Si tratta di daimon, un termine importante nella religione greca, in quanto designa una “potenza divina”, e connesso a daiomai, “dividere, fare le parti”. Questo verbo si riferisce, principalmente, alla sfera del banchetto: se dainumi significa infatti “offrire un banchetto”, il sostantivo dais indica appunto il ”banchetto” in cui ciascuno riceve la sua parte. Sembra insomma che il daimon sia una sorta di scalco, colui che “divide” in porzioni le vivande per i convitati, simile al daitros (il termine è tratto dalla stessa radice), una figura tipica nel banchetto eroico.

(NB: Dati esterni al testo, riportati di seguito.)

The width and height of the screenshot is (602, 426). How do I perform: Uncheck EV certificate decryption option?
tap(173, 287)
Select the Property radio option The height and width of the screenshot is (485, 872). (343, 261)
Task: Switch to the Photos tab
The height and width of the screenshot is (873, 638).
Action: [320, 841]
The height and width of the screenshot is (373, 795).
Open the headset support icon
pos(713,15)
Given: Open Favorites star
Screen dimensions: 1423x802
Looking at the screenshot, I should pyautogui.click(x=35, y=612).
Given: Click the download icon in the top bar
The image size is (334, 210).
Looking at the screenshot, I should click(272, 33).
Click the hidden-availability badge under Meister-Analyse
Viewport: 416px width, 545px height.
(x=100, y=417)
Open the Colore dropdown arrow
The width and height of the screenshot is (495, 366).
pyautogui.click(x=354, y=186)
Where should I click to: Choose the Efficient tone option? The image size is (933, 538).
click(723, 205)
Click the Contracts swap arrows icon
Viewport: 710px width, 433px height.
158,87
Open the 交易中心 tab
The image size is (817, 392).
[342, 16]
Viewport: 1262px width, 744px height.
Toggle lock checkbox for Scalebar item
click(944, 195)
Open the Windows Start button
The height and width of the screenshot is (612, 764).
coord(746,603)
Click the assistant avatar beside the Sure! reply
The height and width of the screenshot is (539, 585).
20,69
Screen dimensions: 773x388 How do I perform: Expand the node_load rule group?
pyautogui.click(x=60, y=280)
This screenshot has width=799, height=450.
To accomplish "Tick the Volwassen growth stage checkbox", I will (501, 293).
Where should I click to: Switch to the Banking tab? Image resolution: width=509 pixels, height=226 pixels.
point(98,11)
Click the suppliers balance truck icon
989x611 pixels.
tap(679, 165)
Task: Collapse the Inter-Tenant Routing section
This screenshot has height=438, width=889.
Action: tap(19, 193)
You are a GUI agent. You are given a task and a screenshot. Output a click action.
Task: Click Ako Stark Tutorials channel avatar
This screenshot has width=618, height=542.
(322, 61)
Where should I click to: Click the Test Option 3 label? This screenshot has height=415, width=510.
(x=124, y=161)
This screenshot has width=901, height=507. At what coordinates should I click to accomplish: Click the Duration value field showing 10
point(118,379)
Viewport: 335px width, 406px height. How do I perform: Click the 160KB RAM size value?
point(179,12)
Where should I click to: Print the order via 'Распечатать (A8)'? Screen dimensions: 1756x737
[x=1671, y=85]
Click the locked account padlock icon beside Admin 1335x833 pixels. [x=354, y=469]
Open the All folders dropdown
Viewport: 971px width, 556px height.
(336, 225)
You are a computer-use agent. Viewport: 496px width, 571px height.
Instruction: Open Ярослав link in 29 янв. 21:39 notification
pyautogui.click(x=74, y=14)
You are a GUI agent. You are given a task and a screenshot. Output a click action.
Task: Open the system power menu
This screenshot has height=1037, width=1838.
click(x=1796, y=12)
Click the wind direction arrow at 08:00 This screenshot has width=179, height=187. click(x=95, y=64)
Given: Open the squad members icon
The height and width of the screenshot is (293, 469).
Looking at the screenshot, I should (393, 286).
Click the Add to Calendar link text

Così a Itaca, nella reggia di Odisseo, il daitros offre ai pretendenti “piatti di carne scelta, di vari tipi, e calici d’oro (Odissea, I, 141). Il “destino” ci appare adesso immaginato nella forma di una divinità che fa le “parti” tra coloro che partecipano al banchetto della vita. Un verso dell’Odissea sembra alludere sottilmente a questo sottofondo metaforico. Quando l’ombra di Elpenore narra a Odisseo le circostanze della sua morte – ubriaco, era caduto dal tetto della casa di Circe – lo fa con queste parole (Odissea, XI, 61): “mi ha perduto la aisa del daimon e il troppo vino”. Nel “banchetto” della vita, imbanditogli dal daimon, Elpenore aveva esagerato nel bere.

Questa idea del destino e della vita umana come “porzione” fa sì che la mitologia greca conosca diversi racconti fondati sul tema dello scambio della vita: nel senso che, al momento della morte, la vita non vissuta da qualcuno può essere utilizzata da un altro, alla maniera di un’eredità o di un dono. Un procedimento possibile, almeno nella invenzione mitica, se si pensa che la vita delle persone corrisponda a una “porzione” che è stata loro assegnata.

Così accade, per esempio, nel mito di Alcesti e Admeto, in cui la giovane moglie dona al marito (la cui moira prevede morte imminente) la propria vita, permettendogli così di continuare a vivere (Euripide, Alcesti). Oppure in quello di Castore e Polluce, i due figli di Leda, dei quali però il primo ha come padre Tindaro, un mortale, il secondo invece Zeus. Quando Castore viene ucciso da Idas, Polluce, che è immortale, non accetta che il fratello debba scendere all’Ade. Decide perciò di offrire al fratello una “parte” della sua esistenza, di modo che i due gemelli, alternandosi e scambiandosi le rispettive moirai, trascorreranno un giorno alla luce del sole, il successivo nel mondo sotterraneo: e questo per tutta l’eternità (Igino, Favole, 80; Apollodoro, Biblioteca, 3, 11, 2).